- _EXERCISE DESCRIPTION_: Rewrite the part of the data that opens with the line containing "Click Teet Tark" and closes with the line containing "Open Thunderbolt/USB4 sidebar" as a two-column CSV with the headers instruction and answer. Give one row for each instruction with its answer, put each field in quotes, and turn any line breaks into spaces.

- _SUPPLIED ENTRIES_:
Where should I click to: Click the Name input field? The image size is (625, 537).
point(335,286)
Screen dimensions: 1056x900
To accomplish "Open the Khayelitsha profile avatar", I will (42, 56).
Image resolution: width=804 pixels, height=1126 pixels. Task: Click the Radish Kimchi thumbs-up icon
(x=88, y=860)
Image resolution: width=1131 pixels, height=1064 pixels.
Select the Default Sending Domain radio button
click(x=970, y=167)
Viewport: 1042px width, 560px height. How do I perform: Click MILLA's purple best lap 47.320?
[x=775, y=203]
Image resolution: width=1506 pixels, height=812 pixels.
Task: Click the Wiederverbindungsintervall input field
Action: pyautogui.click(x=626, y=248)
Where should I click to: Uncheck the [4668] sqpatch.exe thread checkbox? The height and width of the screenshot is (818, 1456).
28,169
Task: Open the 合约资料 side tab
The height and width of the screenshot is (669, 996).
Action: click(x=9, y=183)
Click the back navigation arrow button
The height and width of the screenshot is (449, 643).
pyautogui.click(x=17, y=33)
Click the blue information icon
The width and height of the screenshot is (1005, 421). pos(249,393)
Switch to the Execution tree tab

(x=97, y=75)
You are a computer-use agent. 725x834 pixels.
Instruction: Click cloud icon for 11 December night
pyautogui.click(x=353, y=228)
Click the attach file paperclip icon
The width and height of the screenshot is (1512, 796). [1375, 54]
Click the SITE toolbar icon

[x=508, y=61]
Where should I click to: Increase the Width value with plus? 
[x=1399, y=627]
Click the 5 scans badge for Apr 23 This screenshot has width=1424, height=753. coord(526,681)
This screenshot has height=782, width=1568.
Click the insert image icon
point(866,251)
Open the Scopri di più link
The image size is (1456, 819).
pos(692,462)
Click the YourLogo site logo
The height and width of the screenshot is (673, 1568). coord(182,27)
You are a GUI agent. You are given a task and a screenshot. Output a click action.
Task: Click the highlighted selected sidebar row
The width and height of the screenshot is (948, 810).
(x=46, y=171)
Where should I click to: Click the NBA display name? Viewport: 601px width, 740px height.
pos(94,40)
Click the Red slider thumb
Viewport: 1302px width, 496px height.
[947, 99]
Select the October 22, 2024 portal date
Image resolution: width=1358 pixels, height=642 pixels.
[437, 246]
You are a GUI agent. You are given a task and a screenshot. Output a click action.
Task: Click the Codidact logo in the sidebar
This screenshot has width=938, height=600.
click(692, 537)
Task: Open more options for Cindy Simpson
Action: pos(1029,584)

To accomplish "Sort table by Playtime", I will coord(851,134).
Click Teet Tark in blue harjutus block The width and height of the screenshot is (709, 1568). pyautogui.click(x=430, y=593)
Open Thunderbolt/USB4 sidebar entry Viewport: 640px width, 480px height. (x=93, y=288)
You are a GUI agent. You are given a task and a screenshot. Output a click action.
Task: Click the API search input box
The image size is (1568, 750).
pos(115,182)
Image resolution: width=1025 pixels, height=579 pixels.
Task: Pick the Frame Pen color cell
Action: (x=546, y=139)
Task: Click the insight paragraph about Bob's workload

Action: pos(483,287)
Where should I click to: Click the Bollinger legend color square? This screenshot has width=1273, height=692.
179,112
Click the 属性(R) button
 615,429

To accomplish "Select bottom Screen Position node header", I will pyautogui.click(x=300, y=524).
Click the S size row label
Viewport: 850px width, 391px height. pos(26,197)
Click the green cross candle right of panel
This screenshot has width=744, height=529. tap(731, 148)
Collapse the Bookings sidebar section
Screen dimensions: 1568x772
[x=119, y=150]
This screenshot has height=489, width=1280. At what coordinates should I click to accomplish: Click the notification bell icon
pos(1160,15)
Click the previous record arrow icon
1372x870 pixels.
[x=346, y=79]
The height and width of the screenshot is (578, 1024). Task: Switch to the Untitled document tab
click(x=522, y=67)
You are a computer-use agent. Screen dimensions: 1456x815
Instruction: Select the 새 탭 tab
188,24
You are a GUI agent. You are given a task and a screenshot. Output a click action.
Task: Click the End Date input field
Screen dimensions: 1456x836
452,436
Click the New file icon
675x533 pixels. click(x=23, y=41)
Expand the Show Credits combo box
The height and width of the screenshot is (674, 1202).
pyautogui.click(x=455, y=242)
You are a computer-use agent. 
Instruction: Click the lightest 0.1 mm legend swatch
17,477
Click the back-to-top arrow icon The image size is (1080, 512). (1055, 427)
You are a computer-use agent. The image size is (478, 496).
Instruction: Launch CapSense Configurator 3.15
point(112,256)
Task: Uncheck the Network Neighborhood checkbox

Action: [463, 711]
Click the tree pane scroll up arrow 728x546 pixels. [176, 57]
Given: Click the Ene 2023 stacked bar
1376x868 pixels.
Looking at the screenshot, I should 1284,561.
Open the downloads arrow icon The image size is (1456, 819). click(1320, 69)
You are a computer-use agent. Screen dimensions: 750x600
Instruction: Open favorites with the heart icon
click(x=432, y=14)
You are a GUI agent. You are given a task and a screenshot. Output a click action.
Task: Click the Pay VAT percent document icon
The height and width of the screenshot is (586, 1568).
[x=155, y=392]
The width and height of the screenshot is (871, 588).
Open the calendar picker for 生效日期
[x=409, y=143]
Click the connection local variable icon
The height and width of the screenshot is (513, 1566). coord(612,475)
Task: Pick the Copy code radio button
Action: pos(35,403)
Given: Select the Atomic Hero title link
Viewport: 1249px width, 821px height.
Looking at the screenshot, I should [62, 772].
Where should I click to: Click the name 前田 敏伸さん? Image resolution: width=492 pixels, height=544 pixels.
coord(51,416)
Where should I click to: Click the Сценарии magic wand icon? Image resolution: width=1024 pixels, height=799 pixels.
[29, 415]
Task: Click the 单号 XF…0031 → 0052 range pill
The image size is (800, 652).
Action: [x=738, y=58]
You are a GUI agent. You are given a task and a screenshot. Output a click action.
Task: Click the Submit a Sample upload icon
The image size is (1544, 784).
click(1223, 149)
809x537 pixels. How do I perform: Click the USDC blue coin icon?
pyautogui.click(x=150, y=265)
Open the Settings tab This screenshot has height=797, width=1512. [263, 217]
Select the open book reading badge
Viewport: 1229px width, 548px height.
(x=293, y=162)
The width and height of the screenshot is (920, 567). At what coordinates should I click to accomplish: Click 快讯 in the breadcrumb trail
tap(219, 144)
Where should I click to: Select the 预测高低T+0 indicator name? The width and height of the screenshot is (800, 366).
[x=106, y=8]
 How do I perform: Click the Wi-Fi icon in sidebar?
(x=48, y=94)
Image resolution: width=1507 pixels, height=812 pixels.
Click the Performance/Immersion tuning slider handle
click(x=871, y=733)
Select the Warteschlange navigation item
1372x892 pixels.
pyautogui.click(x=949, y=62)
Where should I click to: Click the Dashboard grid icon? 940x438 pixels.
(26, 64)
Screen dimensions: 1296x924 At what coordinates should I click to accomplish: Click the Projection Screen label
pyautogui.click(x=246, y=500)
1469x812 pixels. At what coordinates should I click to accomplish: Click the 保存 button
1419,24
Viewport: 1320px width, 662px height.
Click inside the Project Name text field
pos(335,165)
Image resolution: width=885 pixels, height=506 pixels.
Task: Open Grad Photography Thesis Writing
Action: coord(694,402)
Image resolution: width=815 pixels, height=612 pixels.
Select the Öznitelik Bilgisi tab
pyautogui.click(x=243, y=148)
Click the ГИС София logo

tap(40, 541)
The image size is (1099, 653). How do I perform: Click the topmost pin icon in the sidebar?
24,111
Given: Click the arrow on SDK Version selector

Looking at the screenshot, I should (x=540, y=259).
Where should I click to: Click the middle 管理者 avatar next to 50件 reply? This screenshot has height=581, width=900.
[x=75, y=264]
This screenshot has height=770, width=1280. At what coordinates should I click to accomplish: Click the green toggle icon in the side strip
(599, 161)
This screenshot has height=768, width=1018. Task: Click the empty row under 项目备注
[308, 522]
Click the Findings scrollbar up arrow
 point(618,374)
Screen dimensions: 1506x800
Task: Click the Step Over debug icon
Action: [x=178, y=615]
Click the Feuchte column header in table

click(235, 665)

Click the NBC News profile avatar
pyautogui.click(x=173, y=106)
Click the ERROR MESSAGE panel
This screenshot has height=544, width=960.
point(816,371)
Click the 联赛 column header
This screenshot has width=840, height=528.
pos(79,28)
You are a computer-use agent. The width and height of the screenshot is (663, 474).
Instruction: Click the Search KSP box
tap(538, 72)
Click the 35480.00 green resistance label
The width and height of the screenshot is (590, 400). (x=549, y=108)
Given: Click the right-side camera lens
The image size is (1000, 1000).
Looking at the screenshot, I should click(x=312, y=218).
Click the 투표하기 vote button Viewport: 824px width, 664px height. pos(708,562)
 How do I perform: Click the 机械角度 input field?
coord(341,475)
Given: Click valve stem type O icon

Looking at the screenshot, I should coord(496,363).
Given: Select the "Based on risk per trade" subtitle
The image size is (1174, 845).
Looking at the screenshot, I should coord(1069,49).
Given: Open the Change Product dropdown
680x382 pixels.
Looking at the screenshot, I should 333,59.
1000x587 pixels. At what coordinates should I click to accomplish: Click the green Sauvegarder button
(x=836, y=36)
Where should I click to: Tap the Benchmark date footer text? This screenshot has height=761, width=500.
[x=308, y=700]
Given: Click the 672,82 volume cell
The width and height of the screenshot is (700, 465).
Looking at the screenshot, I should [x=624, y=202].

- _WORKED ANSWER_:
instruction,answer
"Click Teet Tark in blue harjutus block The width and height of the screenshot is (709, 1568).","pyautogui.click(x=430, y=593)"
"Open Thunderbolt/USB4 sidebar entry Viewport: 640px width, 480px height.","(x=93, y=288)"